EXCLUSIVE: While SAG-AFTRA officials have been touting all the benefits of the union’s proposed new film and TV contract, they’ve remained mum about one key issue: How will the 17% of actors’ earnings that employers pay into the union’s two separate pension and health plans be allocated? It’s a key question because the two plans – the SAG Pension and Health Plan and the AFTRA Health & Retirement Fund – have different eligibility requirements and offer different benefit packages.
Deadline has learned that SAG’s Pension and Health Plan will receive contributions from new one-hour network shows (mostly dramas), new half-hour basic cable shows (mostly sitcoms), and everything new made for syndication, other than shows made for the CW. Contributions on earnings from new TV shows made for new media, pay TV and home video also will go into the SAG plan.
AFTRA’s Health and Retirement fund will receive contributions on earnings from new half-hour network shows (mostly sitcoms) and new one-hour basic cable shows (mostly dramas), all new longform TV shows (such as miniseries and telefilms), and everything made for CW.
All existing shows that are currently contributing to one plan or the other will continue to make contribution to those plans. In other words, there will be no switching of plans, as the deal only affects new shows going forward.

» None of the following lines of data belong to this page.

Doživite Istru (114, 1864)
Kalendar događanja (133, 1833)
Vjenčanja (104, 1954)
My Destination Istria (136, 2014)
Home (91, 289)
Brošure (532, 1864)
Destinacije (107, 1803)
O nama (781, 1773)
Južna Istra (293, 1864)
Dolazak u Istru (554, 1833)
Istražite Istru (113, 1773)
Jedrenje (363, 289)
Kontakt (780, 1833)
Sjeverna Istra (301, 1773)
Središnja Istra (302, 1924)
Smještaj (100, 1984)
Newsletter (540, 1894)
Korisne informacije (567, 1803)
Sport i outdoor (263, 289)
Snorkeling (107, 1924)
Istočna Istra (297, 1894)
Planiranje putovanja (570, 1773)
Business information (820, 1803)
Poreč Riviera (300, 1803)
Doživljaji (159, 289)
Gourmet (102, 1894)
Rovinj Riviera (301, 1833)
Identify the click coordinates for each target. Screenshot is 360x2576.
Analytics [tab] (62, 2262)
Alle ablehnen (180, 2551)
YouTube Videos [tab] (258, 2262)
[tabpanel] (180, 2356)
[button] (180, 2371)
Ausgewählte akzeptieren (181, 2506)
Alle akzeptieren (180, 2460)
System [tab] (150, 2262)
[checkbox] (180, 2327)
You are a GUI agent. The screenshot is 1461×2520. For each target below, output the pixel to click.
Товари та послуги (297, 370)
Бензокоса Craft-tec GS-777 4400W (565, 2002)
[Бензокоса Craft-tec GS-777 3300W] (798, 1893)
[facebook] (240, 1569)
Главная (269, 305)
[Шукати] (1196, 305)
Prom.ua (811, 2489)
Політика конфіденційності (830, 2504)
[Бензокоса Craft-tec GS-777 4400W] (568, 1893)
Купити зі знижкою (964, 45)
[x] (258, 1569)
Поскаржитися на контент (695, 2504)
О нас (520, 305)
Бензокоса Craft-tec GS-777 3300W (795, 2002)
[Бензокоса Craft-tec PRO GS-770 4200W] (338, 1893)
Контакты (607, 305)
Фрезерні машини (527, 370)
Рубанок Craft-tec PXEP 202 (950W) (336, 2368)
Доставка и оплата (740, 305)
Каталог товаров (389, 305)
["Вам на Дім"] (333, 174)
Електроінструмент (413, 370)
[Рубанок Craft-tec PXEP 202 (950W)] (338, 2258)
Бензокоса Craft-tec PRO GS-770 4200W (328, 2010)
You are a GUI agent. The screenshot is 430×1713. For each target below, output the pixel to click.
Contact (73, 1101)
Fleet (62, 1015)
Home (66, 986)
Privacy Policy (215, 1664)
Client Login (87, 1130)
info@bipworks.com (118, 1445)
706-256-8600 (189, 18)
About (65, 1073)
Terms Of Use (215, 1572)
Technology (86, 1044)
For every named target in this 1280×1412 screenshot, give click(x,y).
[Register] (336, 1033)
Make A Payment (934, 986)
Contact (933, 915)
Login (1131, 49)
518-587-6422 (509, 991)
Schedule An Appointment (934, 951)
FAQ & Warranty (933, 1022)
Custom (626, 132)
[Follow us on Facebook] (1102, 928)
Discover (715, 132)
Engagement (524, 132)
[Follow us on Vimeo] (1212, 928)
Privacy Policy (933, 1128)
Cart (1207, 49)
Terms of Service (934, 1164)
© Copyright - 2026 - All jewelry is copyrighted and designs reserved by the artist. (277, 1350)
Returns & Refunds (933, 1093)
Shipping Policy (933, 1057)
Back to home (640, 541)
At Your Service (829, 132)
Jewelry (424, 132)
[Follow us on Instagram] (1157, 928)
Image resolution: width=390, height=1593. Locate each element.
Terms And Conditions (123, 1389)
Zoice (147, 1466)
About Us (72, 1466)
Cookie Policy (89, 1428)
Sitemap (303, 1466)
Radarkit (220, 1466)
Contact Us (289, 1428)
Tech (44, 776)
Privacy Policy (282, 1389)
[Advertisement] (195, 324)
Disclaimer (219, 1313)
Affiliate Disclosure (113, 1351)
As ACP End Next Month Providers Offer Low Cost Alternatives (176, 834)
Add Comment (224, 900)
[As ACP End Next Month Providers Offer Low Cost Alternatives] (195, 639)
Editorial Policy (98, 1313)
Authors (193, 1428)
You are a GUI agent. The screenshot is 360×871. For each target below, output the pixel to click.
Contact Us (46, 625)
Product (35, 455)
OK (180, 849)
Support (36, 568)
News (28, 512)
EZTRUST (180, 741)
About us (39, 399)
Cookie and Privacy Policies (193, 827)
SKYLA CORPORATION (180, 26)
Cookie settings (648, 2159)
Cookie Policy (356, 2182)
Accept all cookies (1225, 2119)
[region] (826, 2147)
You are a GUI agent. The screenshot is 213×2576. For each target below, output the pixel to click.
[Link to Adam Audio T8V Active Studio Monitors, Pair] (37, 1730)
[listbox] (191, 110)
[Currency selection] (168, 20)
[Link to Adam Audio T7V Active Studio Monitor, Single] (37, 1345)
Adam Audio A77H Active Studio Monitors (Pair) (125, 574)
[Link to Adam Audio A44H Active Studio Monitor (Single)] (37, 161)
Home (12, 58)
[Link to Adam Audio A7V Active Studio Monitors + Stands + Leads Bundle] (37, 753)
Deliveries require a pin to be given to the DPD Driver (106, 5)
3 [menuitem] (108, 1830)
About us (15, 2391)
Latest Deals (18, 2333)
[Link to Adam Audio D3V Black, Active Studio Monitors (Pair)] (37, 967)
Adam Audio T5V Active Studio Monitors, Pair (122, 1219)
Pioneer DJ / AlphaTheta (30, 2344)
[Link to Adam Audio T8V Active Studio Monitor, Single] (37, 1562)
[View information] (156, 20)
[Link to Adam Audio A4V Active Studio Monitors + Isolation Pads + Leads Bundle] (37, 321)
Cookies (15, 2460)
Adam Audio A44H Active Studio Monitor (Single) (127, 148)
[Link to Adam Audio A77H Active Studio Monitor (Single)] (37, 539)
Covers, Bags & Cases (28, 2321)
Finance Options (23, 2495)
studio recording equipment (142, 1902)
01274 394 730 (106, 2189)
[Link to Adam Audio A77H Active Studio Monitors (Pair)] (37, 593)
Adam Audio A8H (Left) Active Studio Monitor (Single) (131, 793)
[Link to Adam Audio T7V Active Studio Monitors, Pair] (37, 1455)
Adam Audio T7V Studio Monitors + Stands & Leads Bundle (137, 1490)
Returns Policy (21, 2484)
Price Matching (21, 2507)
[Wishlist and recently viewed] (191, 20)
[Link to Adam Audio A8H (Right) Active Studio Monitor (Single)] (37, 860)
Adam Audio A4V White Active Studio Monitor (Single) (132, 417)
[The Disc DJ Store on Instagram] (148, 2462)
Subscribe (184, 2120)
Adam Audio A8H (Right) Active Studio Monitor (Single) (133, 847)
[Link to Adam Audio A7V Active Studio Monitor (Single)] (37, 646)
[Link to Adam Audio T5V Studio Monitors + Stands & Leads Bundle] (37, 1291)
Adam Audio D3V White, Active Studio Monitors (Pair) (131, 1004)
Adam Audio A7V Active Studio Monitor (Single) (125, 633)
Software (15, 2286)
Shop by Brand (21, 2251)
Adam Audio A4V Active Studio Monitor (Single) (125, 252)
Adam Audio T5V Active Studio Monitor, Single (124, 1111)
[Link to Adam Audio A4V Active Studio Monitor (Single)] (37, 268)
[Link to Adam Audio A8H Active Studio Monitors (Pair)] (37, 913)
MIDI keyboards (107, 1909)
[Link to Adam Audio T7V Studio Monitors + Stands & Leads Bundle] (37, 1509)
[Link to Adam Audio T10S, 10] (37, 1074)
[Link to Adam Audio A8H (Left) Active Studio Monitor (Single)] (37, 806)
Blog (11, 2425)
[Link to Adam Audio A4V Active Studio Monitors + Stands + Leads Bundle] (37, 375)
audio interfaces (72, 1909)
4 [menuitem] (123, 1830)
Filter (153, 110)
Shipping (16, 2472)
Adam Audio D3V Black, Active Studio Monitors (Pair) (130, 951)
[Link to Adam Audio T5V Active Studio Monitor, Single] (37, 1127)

The allocation plan was based on a five-year study of the way the two different pension and health plans had been receiving contributions, which has resulted in a split of 57% of contributions going to the SAG plan and 43% going to the AFTRA plan.
As has always been the case, contributions on actors’ earnings from theatrical motion pictures will continue to go to the SAG plan.
The proposed new contract already has been overwhelmingly approved by the union’s national board of directors and must now be ratified by the union’s membership.